Rettungsinsel trieb auf der Ostsee


Gelting (DGzRS) – Bei einem Einsatz am Donnerstag hat das Seenotrettungsboot JENS FÜERSCHIPP der Station Gelting (Ostsee) der Deutschen Gesellschaft zur Rettung Schiffbrüchiger (DGzRS) vor Pölshuk in dänischem Gebiet eine etwa zehn Meter lange Segelyacht freigeschleppt.
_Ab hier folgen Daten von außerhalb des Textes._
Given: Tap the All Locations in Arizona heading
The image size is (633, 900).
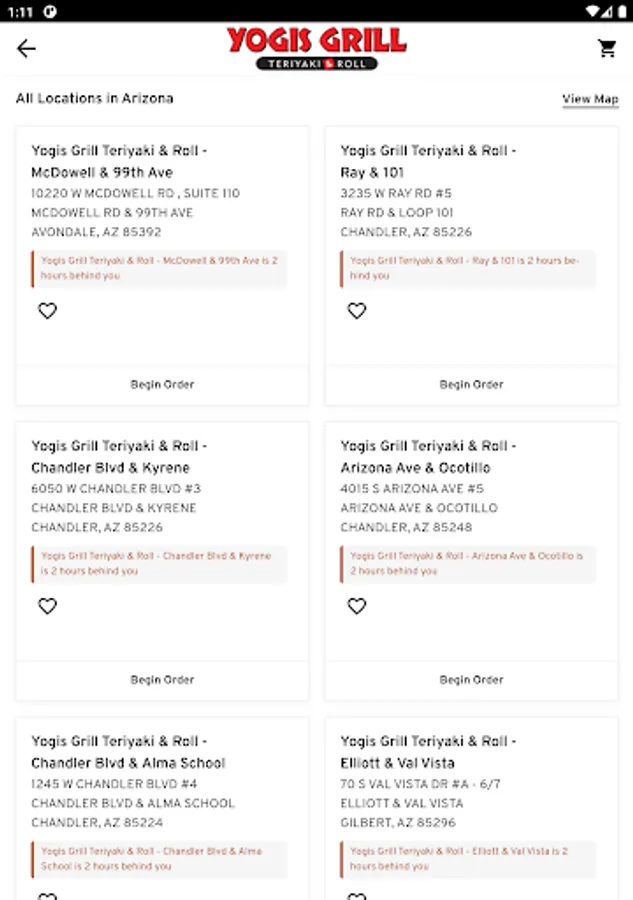Looking at the screenshot, I should pos(94,98).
Der Segler war in steinigem Gebiet aufgelaufen und hatte sich Schäden an der Ruderanlage zugezogen.

Besondere Dramatik entstand dadurch, dass der Skipper seine seekranke Ehefrau sowie zwei vier- und sechsjährige Kinder in die Rettungsinsel gehen ließ. Diese war nicht am Schiff gesichert und trieb bei starkem Wind mit sechs Beaufort und hohem Seegang auf die viel befahrene Ostsee.
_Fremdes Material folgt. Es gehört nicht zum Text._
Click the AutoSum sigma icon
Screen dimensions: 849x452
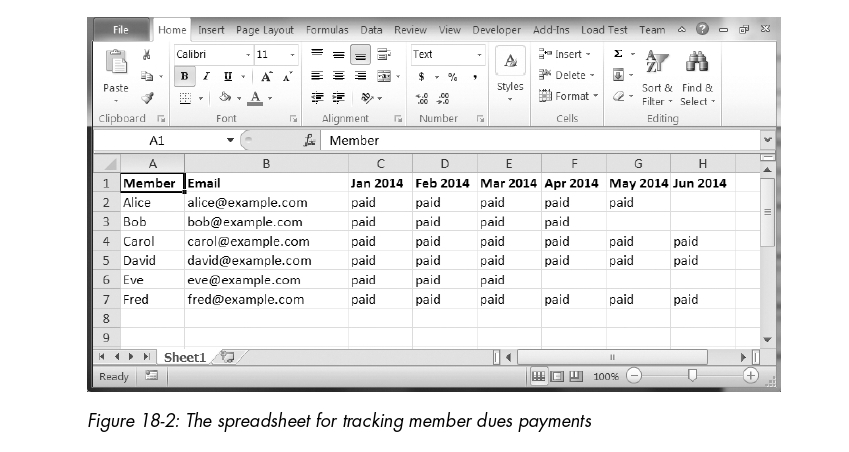click(618, 54)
Glücklicherweise wurde die Rettungsinsel nach kurzer Zeit von einem Traditionssegler gefunden. Frau und Kinder wurden unverletzt an Bord genommen und in Flensburg an Land gebracht. Die Segelyacht wurde mit dem Skipper vom Seenotrettungsboot nach Gelting eingeschleppt.